──────── Extrait cité
M. Bernard Debré a affirmé que, par sa couardise, l’ONU a été complice du génocide. D’ailleurs, Kofi Annan a été mal reçu par les autorités quand il s’est rendu au Rwanda. Que l’on ne vienne pas dire que la MINUAR relevait du chapitre VI et non du chapitre VII de la charte : les centaines de milliers de morts n’en étaient vraisemblablement pas prévenus.

M. Bernard Debré a ajouté quelques mots sur l’opération Turquoise dont il a dénoncé la grande ambiguïté des objectifs. Il a rappelé que le président Mitterrand voulait que cette opération concerne la totalité du Rwanda, en vue d’arrêter les massacres et de restaurer la démocratie, telle qu’il la concevait, " après, bien entendu, avoir châtié les coupables ". C’est en tout cas ce que M. François Mitterrand lui a confirmé en juillet 1994, pendant le déroulement de l’opération. Mais M. Édouard Balladur s’est opposé à ce dessein. Ils ont alors transigé, cohabitation oblige, sur une mission militaro-humanitaire ne portant que sur une partie du territoire rwandais. M. Debré a affirmé tenir cette information de M. Balladur lui-même. L’opération Turquoise a néanmoins permis de sauver des dizaines de milliers de vies, tant tutsies que hutues. D’ailleurs, alors qu’elle avait été critiquée à son début, elle a été regrettée dès qu’elle a pris fin.

M. Bernard Debré a indiqué qu’avant d’être nommé ministre de la Coopération, il était allé sur le terrain, à Kibuye, à Cyangugu et ailleurs et qu’il avait pu juger le travail effectué par l’armée française et d’autres armées, sénégalaise par exemple, qui lui était apparu remarquable.

M. Bernard Debré a décrit la situation actuelle des Hutus au Rwanda comme plus qu’aléatoire. Il a lu à la Mission une lettre qu’il a reçue le 28 mai 1998 d’un de ses amis résidant au Rwanda. Elle annonçait que Geoffroy Gatera, emprisonné, allait certainement être condamné à mort. Geoffroy Gatera est professeur de chirurgie à Butare. Il a le malheur d’être hutu. Il n’a pas participé aux crimes, mais il fait partie d’une certaine élite hutue qui est actuellement pourchassée.

M. Bernard Debré a estimé que jamais plus les Tutsis n’accepteront une démocratie à l’occidentale, tant ils sont certains de perdre les élections au profit des Hutus. Au Burundi, le major Pierre Buyoya, tutsi, démocratiquement battu aux élections présidentielles par Melchior Ndadaye, a repris le pouvoir après un coup d’Etat. Le Burundi est donc dirigé par un Tutsi minoritaire. Les dirigeants hutus sont considérés comme des "rebelles", alors qu’ils avaient été démocratiquement élus. L’ancien président Melchior Ndadaye, Hutu, a été tué dans un attentat organisé par l’armée burundaise, constituée à 98 % de Tutsis. Cet attentat a été vraisemblablement organisé par le major Bikomagu, actuellement emprisonné.
────────────────
Objectif de l'exercice
D'après l'extrait cité, de qui M. Bernard Debré affirme-t-il tenir l'information sur le compromis limitant l'opération Turquoise à une partie du territoire rwandais ? Répondez en vous fondant uniquement sur l'extrait cité.
──────── Données fournies
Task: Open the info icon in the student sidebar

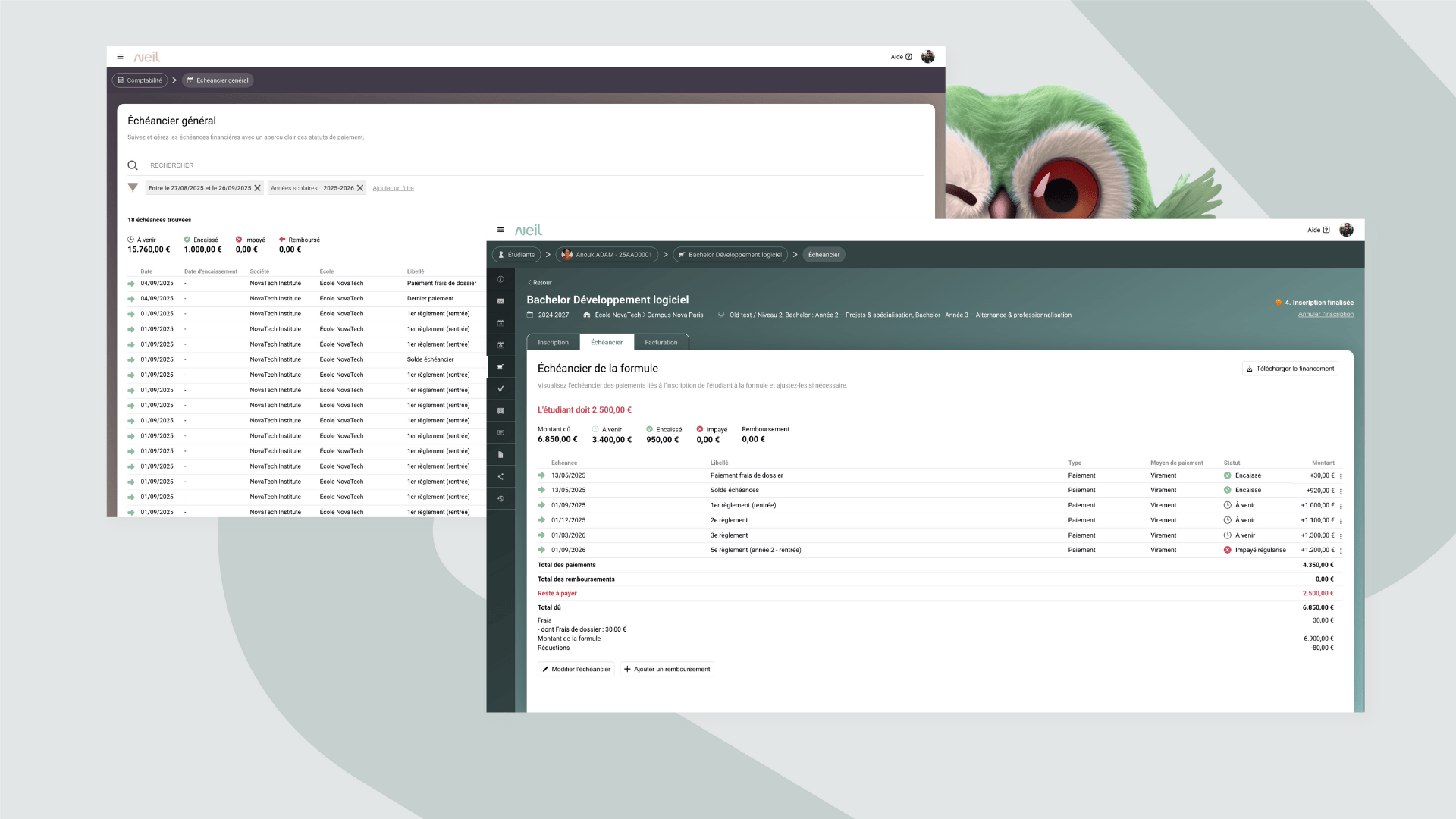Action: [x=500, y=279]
────────────────
──────── Données fournies
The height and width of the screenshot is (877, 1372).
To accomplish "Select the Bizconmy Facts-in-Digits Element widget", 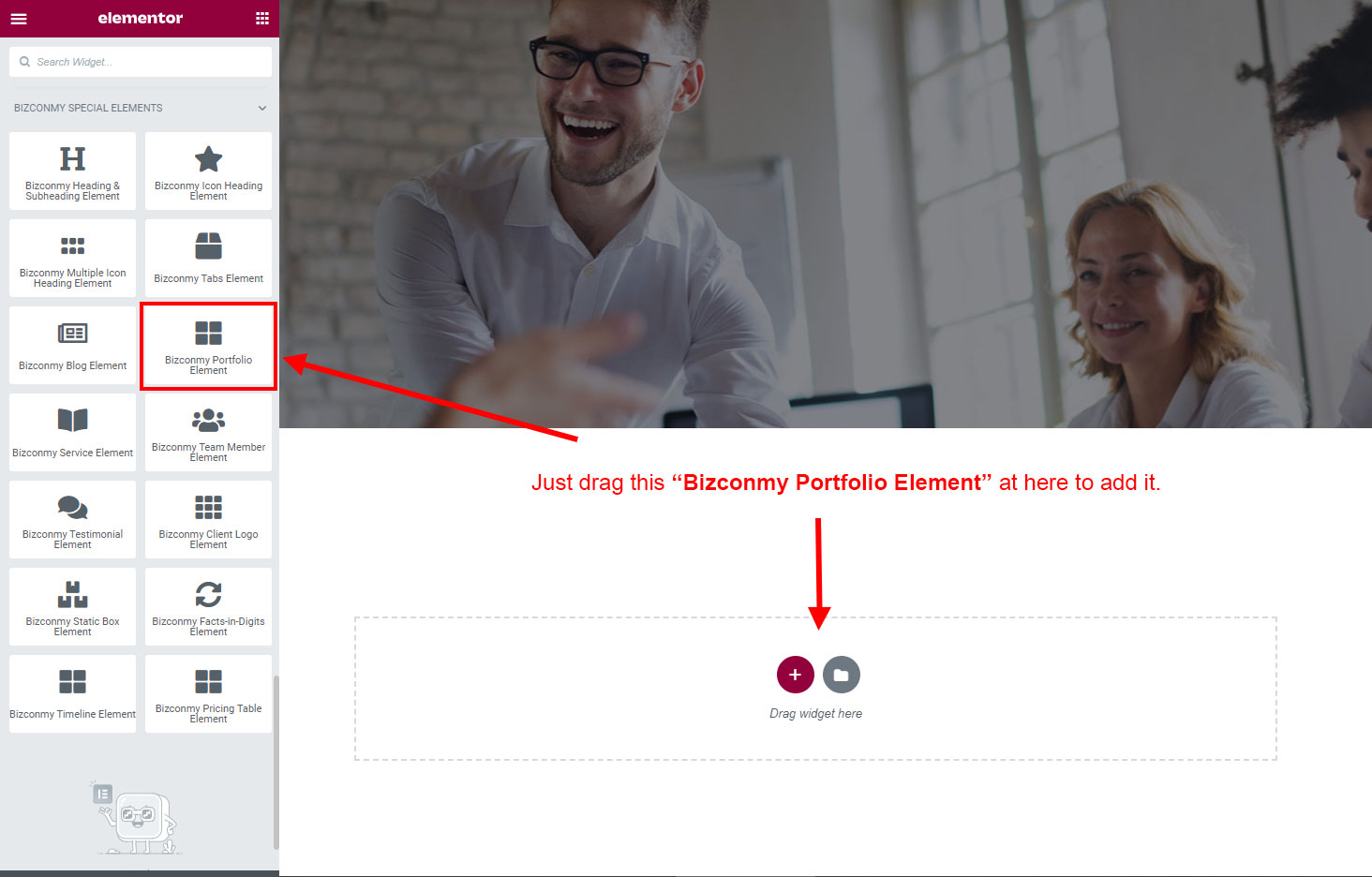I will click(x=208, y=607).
────────────────
──────── Données fournies
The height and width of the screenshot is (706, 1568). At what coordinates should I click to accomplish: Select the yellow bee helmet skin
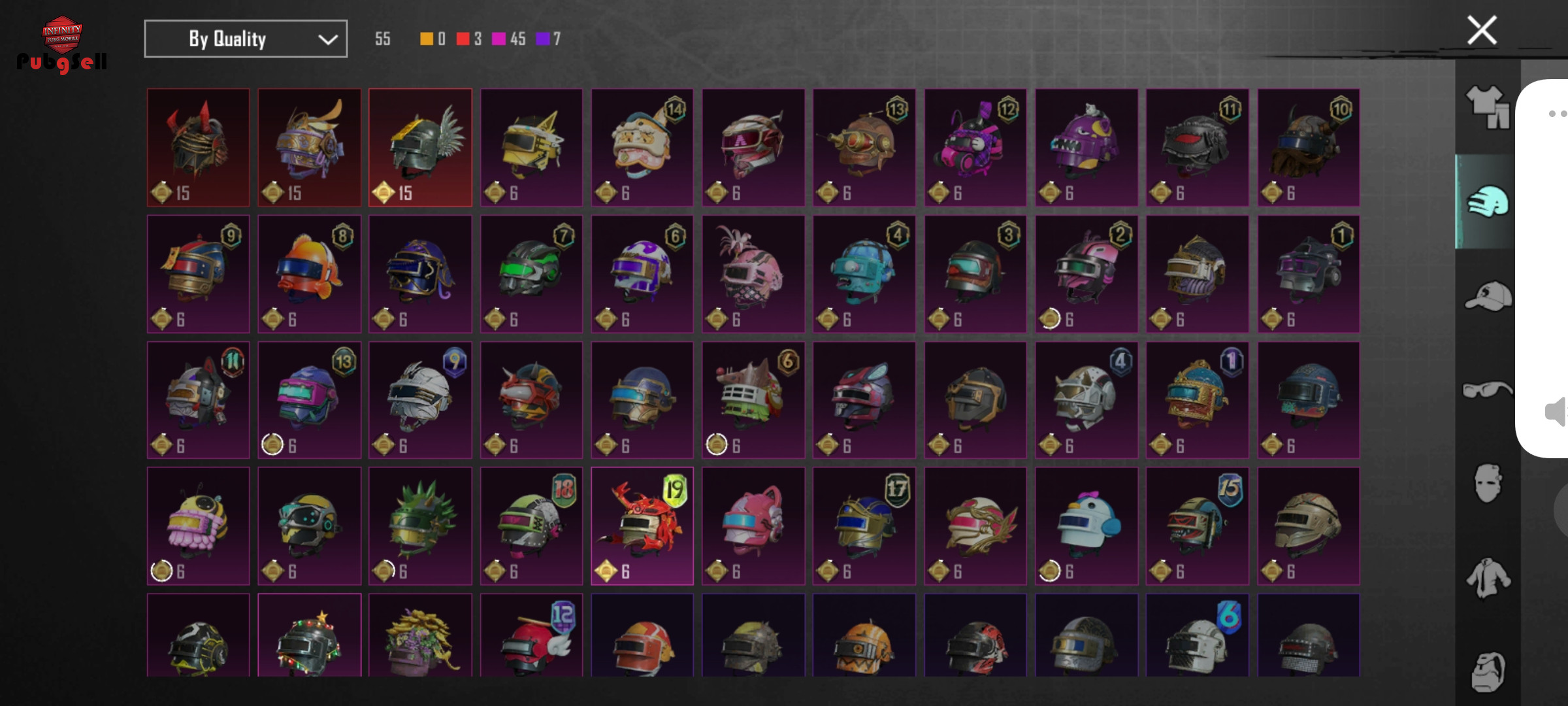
────────────────
Corrigé
De M. Édouard Balladur lui-même.